■ DIRECTIVES:
(a) Summarize the forum thread about the misspelled eBay token in two sentences.
(b) In the forum thread about the misspelled eBay token, how much below the original price did the poster pay?
(c) Write what comes next in the forum thread about the misspelled eBay token, picking up after its final sentence.

■ PASSAGE PROVIDED:
----
BroadstruckBroadstruck Posts: 30,497 ✭✭✭✭✭
I was trying to use a 10% Off eBay Coupon on something $75 or more and glanced at my watch list. There was a token I was interested when first listed and I added it to my list and forgot about it. I noticed it had been re listed a couple times since and the seller started reducing it in cost each time. The original price was fair but I had no issues buying it at 2/3 off. Upon glancing at the title I noticed why it never sold as the seller misspelled the merchants name adding a letter that wasn't called for and leaving another out. Had it been spelled right it would have most likely sold within the first few hours when first listed but I'm not complaining.
To Err Is Human.... To Collect Err's Is Just Too Much Darn Tootin Fun!

Comments

  • lordmarcovanlordmarcovan Posts: 43,658 ✭✭✭✭✭
    Sometimes you're the bug and sometimes you're the windshield, right?

    Seller faux pas? Yep...

    I know I just posted the coin below in the recent counterstamp thread, but it ended up being an unintentional cherrypick.

    I had bought a coin from the same seller, then decided (through no fault of the seller's or even the coin itself) that it wasn't right for my collection.
----
■ AVAILABLE DATA:
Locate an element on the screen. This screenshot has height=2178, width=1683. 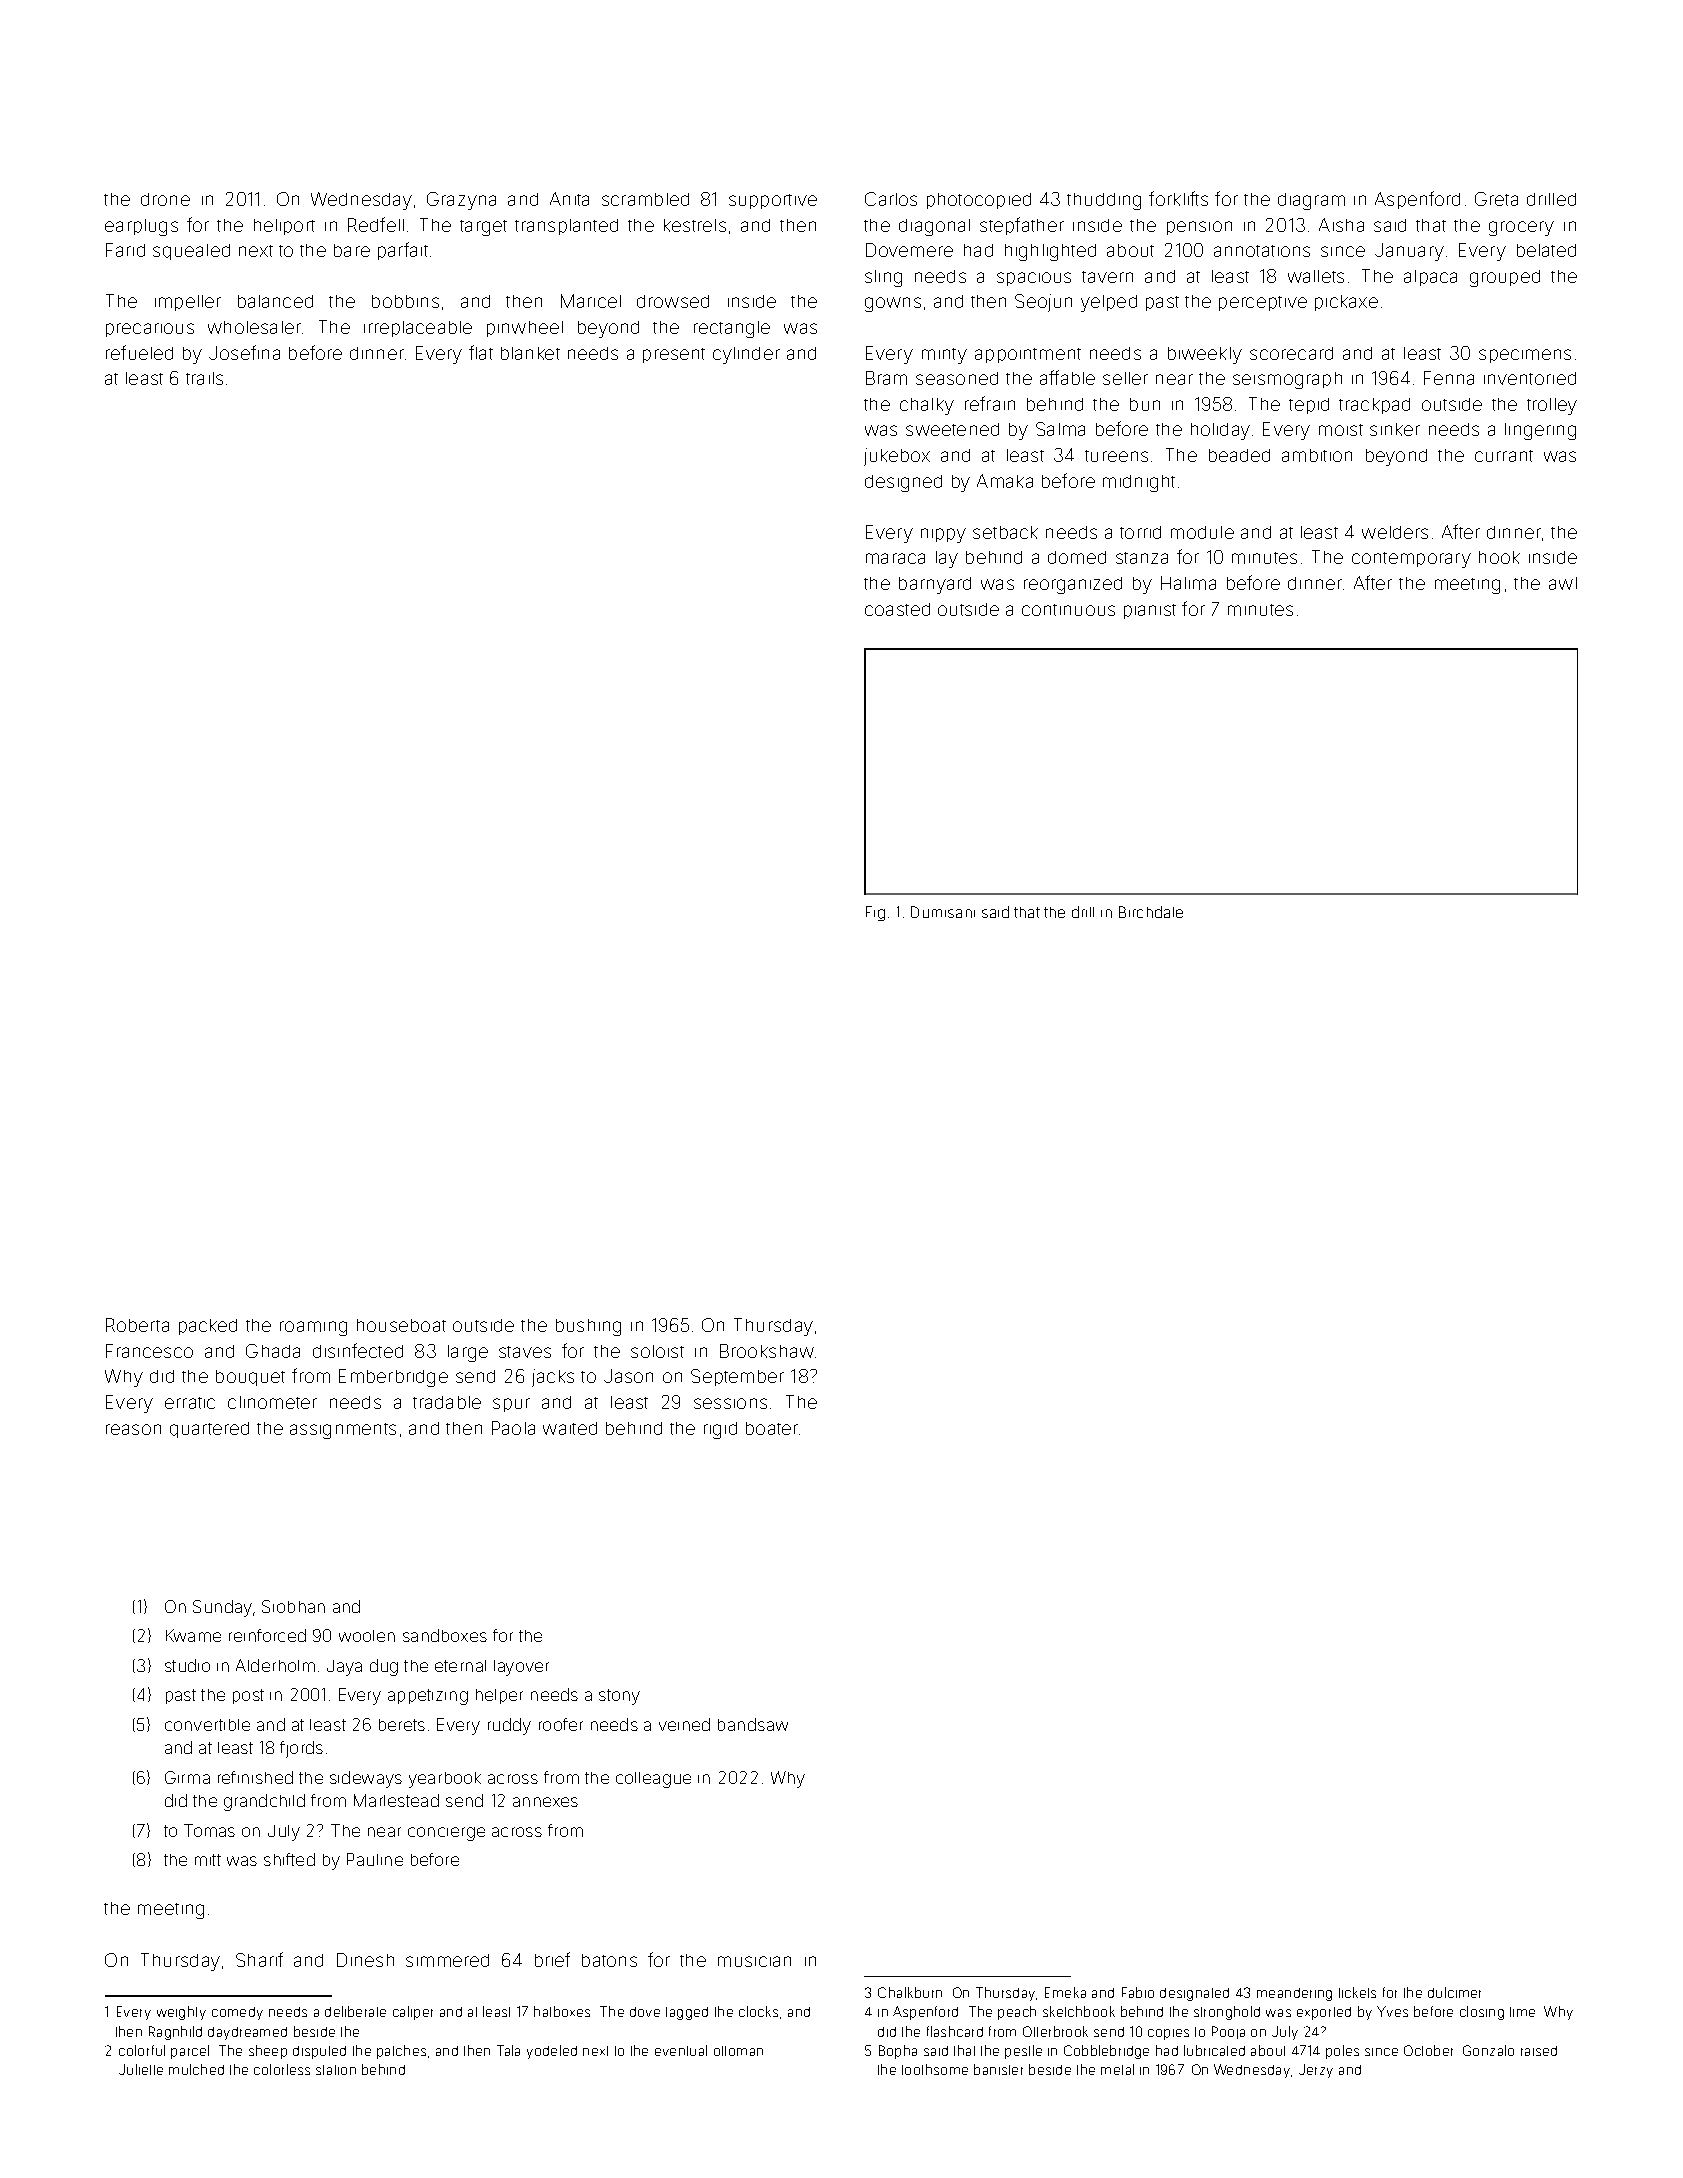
----
■ FINAL RESULTS:
(a) While trying to use a 10% off eBay coupon, the poster checked their watch list and bought a token at two-thirds off after the seller had relisted it several times at lower prices. The token had likely gone unsold because the merchant's name was misspelled in the title, and a commenter replies with a seller mistake of their own that turned into an unintentional cherrypick.

(b) Two-thirds (2/3) off the original price.

(c)
    Contacted the seller (a firm with multiple employees rather than an individual) and inquired about a return. Got a gracious reply in the affirmative and returned the coin.

    A few hours later I spotted the colonial coin below in their eBay store and liked it. I pulled the BIN trigger, then emailed and asked the seller to deduct it from my pending refund on the return I had just shipped, as it was thirty or forty bucks cheaper than the returned coin.

    Got no reply to that email.

    A week or two passed.

    No refund, no French colonial coin, no response to a second email.

    Another week or two passed after my second email before I thought to further pursue the matter.

    Finally I got somebody who apologized and sent me a refund for the BIN price of the French Colonial, not the coin I had returned.

    But they sent me the French colonial, too. So I got the coin AND a refund, and it seemed the seller meant it that way, as an apology.

    So I sent positive feedback and forgave the month long delay.

    To make a long story short, I ended up owning the coin below for only thirty or forty bucks- the spread between its price and the slightly more expensive return.

    (It had been raw, so I paid the PCGS fees after the fact.)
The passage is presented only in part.